Each entry below has to be written out again without any change.

(DATASET ENTRIES):
- Opening Delimiter -

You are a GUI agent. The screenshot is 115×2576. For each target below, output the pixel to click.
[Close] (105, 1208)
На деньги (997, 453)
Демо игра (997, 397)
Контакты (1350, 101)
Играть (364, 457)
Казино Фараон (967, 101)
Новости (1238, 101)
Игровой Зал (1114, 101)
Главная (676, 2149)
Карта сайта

- Closing Delimiter -

(EXERCISE RESULT):
You are a GUI agent. The screenshot is 115×2576. For each target below, output the pixel to click.
[Close] (105, 1208)
На деньги (997, 453)
Демо игра (997, 397)
Контакты (1350, 101)
Играть (364, 457)
Казино Фараон (967, 101)
Новости (1238, 101)
Игровой Зал (1114, 101)
Главная (676, 2149)
Карта сайта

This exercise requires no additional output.